Somewhere — maybe there, maybe at home, which he shared with eight brothers and sisters — Cureton learned the meaning of appreciation. He sees former court mates struggling in the real world. And so he plays NBA basketball as we all might imagine playing it; like someone who just won life’s lottery.

He has become, to many fans, sort of adorable — if you can use that word for someone 6-feet-9 — not for his cuddliness, but for his countenance. His smile is a killer, and ranks second on the team only to Isiah Thomas’ — which is sort of like ranking second to Superman.

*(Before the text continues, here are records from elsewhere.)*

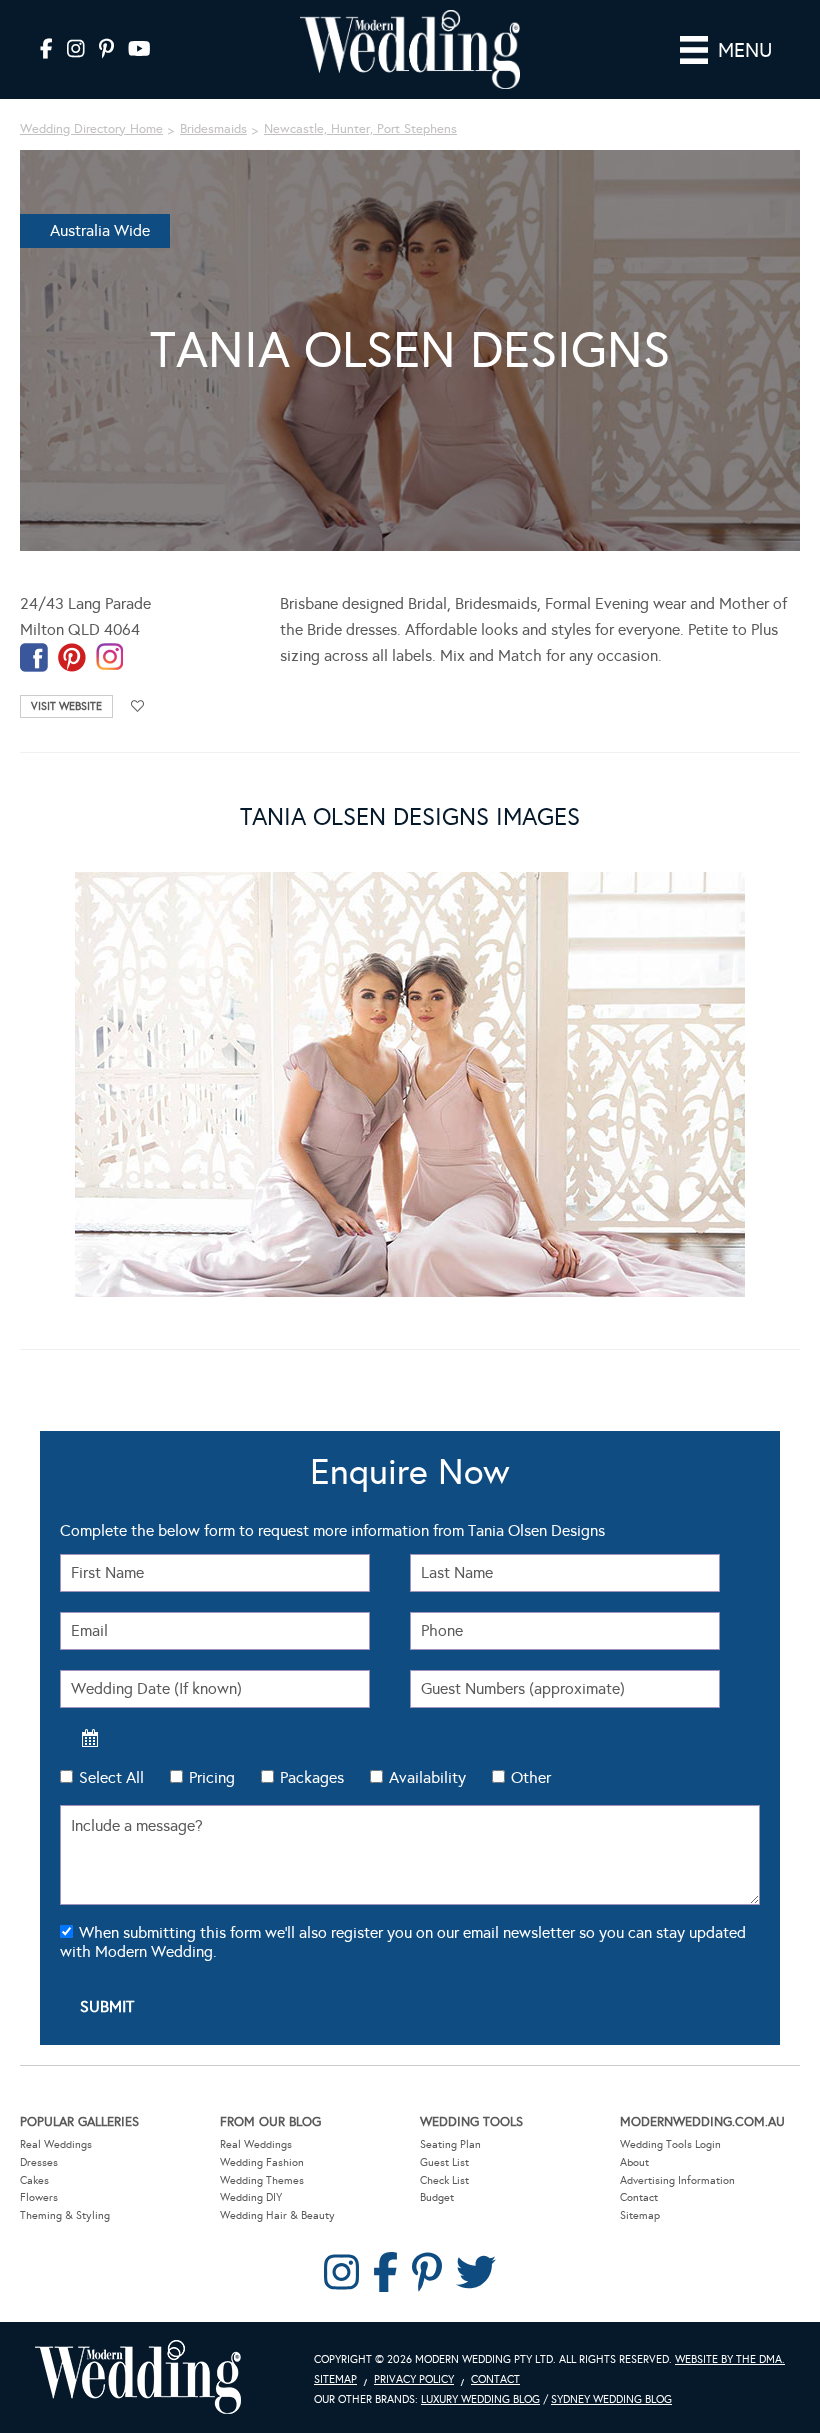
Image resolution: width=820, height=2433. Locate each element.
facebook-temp (34, 657)
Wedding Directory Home (91, 129)
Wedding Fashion (262, 2162)
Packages (312, 1777)
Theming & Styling (65, 2215)
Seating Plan (450, 2144)
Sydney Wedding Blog (611, 2399)
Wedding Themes (262, 2180)
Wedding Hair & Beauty (277, 2215)
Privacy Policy (414, 2379)
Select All (111, 1777)
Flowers (39, 2197)
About (634, 2162)
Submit (107, 2006)
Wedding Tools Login (670, 2144)
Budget (437, 2197)
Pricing (212, 1777)
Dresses (39, 2162)
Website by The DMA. (730, 2359)
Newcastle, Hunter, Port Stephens (360, 129)
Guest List (444, 2162)
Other (531, 1777)
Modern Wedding (138, 2377)
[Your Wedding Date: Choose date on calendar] (90, 1738)
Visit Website (66, 706)
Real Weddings (56, 2144)
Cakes (34, 2180)
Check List (444, 2180)
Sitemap (640, 2215)
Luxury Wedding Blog (480, 2399)
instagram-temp (110, 657)
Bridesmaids (213, 129)
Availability (427, 1777)
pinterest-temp (72, 657)
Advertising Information (677, 2180)
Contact (639, 2197)
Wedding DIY (251, 2197)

People like to see players smile. It reassures them there is a game underneath all that money. Today, planes instead of buses On a wall of Cureton’s house is a framed newspaper article about him, written in Italian. He did a stint in Italy in between the Sixers and the Pistons. He wasn’t there two weeks when his deal fell through. “I had won an NBA championship ring in June (1983),” he says,
“and in August I was unemployed.”

He kept working out. Eventually another team called. And then the Pistons. He has evolved into an important reserve on Chuck Daly’s team, and has played well during the Pistons’ latest tango with success. He was averaging 8.7 points and 6.5 rebounds this season going into Monday’s game against Chicago.

His goal now is “to be a starter in the NBA.” This summer, as usual, he will play basketball, trying to improve, jumping back and forth between Philadelphia and Detroit, just as he did between neighborhoods as a kid. “The only difference is that now I take planes instead of buses,” he says.

Around him are chips of success, a giant-screen TV, a magazine’s worth of furniture. And within him is everything it took to get him here.

“I’d like to see that bicycle rim again,” he says, his eyes going distant for a moment. “Maybe I’d hang it up, right over there, above the TV set.” It is a tribute to the former Earl of McMuffin that neither item would look out of place.